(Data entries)
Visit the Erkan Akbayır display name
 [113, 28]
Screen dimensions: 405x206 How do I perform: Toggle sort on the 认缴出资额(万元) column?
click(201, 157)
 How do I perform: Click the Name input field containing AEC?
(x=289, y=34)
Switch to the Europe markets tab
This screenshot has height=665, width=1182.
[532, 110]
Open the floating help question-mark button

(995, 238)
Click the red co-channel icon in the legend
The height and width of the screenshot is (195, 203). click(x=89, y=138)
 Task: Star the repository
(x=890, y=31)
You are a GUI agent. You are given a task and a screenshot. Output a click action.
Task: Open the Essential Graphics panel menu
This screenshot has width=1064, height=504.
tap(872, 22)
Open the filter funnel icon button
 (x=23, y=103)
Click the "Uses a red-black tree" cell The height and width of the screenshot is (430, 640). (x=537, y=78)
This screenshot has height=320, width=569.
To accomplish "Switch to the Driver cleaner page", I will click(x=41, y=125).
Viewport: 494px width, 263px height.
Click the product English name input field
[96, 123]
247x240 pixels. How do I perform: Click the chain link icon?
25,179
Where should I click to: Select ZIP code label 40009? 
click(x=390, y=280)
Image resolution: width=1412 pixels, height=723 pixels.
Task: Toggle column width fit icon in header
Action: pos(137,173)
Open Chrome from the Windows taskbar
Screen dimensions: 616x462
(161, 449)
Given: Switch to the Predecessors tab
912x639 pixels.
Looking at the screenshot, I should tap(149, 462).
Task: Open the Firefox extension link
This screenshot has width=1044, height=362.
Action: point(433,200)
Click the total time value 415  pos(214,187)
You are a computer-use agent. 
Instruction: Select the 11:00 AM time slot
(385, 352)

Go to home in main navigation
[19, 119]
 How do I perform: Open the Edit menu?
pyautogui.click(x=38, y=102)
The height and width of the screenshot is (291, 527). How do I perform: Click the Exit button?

## Goal
Render each line of the listing above as a JSON array of strings, one string per line, and omit any blank lines.

## Solution to this task
[
  "Visit the Erkan Akbayır display name",
  " [113, 28]",
  "Screen dimensions: 405x206 How do I perform: Toggle sort on the 认缴出资额(万元) column?",
  "click(201, 157)",
  " How do I perform: Click the Name input field containing AEC?",
  "(x=289, y=34)",
  "Switch to the Europe markets tab",
  "This screenshot has height=665, width=1182.",
  "[532, 110]",
  "Open the floating help question-mark button",
  "(995, 238)",
  "Click the red co-channel icon in the legend",
  "The height and width of the screenshot is (195, 203). click(x=89, y=138)",
  " Task: Star the repository",
  "(x=890, y=31)",
  "You are a GUI agent. You are given a task and a screenshot. Output a click action.",
  "Task: Open the Essential Graphics panel menu",
  "This screenshot has width=1064, height=504.",
  "tap(872, 22)",
  "Open the filter funnel icon button",
  " (x=23, y=103)",
  "Click the \"Uses a red-black tree\" cell The height and width of the screenshot is (430, 640). (x=537, y=78)",
  "This screenshot has height=320, width=569.",
  "To accomplish \"Switch to the Driver cleaner page\", I will click(x=41, y=125).",
  "Viewport: 494px width, 263px height.",
  "Click the product English name input field",
  "[96, 123]",
  "247x240 pixels. How do I perform: Click the chain link icon?",
  "25,179",
  "Where should I click to: Select ZIP code label 40009? ",
  "click(x=390, y=280)",
  "Image resolution: width=1412 pixels, height=723 pixels.",
  "Task: Toggle column width fit icon in header",
  "Action: pos(137,173)",
  "Open Chrome from the Windows taskbar",
  "Screen dimensions: 616x462",
  "(161, 449)",
  "Given: Switch to the Predecessors tab",
  "912x639 pixels.",
  "Looking at the screenshot, I should tap(149, 462).",
  "Task: Open the Firefox extension link",
  "This screenshot has width=1044, height=362.",
  "Action: point(433,200)",
  "Click the total time value 415  pos(214,187)",
  "You are a computer-use agent. ",
  "Instruction: Select the 11:00 AM time slot",
  "(385, 352)",
  "Go to home in main navigation",
  "[19, 119]",
  " How do I perform: Open the Edit menu?",
  "pyautogui.click(x=38, y=102)",
  "The height and width of the screenshot is (291, 527). How do I perform: Click the Exit button?"
]